I actually thought Eisner came across pretty good. While the Imagineers may have considered EPCOT a triumph, there is a reason EPCOT's opening also marked the most financially dangerous period of time for Disney as a company since Walt just about mortgaged everything he had to finish Disneyland. Yes they talked about Disney forcing a buyout of the corporate raiders, and that it was a dangerous time, but you have to look to realize how close Disney came to being completely split apart at that moment. Miller just about lost the company as we know it. The massive investment in EPCOT, as well as a lull in movie magic in the late 70s and into the 80s, just about ended Disney.
So it made sense to change how things were being done. And Eisner and Wells did that. Mistakes were made. The financing and placement of Euro Disney was a huge one. But overall, the company entered the Eisner era with an Imagineering triumph and a whisker from being destroyed with 3 theme parks, it exited the Eisner era with 10 or so theme parks, a much larger global presence, and on ridiculously strong financial footing. A true entertainment giant and well positioned to get even stronger.
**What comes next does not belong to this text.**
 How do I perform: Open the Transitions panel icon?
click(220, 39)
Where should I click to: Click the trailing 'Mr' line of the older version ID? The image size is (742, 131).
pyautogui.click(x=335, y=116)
Give the man his due. His job wasn't just the parks. But he did a lot for the parks with Wells and after Wells. I doubt we'd have had the decade long drought of park improvement under him. But we also never got the ground shaking Imagineering astonishment of EPCOT. In other words, he did something all the previous CEOs, including Walt, struggled to do. He built parks without pushing the company to the edge of a cliff. Maybe he could have pushed a little more and gotten a better end product. Maybe he shouldn't have built as many and made the ones he did better. But regardless, pre and post Wells, Eisner did more for the Parks than anyone but Walt. And that still holds true today.
I liked his quotes that other people didn't. They ring very true.